Scan the entries below for the word "will". Copy each line that has it.

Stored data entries

○ ○ ○ ○ ○

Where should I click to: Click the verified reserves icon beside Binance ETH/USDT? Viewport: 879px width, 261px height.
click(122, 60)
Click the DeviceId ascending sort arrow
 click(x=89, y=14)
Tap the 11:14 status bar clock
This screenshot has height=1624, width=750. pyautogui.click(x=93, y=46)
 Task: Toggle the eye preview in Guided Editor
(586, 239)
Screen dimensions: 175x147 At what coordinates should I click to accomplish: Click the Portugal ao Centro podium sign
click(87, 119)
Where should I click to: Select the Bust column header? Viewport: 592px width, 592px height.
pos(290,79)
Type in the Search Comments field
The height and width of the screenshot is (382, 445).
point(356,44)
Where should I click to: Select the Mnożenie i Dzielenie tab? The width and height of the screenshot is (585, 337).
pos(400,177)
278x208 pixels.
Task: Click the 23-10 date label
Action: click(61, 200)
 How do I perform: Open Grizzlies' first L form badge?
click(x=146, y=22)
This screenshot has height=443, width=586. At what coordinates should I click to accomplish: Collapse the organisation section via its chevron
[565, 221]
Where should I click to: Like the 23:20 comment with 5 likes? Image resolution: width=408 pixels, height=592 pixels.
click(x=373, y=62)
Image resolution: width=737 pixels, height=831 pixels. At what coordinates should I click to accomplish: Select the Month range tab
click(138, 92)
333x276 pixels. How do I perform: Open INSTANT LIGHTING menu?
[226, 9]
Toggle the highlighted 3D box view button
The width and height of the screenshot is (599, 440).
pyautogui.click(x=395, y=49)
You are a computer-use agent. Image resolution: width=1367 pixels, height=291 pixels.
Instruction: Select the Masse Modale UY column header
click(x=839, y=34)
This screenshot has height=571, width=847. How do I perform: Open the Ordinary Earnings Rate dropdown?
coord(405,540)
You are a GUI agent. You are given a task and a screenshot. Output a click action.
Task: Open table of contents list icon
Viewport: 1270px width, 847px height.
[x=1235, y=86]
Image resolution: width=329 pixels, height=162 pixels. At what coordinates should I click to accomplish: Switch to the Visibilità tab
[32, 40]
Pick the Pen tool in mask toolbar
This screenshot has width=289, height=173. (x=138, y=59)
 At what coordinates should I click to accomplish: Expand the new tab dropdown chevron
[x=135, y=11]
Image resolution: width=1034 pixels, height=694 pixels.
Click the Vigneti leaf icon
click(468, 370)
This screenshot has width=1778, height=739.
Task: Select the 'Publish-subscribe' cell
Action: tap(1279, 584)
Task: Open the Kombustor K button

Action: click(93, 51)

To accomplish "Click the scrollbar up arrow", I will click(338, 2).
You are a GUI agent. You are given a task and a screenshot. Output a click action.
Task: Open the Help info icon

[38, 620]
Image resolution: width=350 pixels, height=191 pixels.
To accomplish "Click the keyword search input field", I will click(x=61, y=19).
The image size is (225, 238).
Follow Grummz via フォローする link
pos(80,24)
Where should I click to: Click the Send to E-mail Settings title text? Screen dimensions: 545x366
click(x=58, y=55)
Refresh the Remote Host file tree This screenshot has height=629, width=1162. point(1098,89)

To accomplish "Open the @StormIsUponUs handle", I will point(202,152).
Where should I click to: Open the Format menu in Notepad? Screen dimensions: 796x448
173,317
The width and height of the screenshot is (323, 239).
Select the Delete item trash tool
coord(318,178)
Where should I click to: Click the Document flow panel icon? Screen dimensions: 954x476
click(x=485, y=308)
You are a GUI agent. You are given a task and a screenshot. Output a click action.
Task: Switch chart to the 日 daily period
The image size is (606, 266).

○ ○ ○ ○ ○

**YOUR SOLUTION:**
To accomplish "Click the scrollbar up arrow", I will click(338, 2).
To accomplish "Click the keyword search input field", I will click(x=61, y=19).
To accomplish "Open the @StormIsUponUs handle", I will point(202,152).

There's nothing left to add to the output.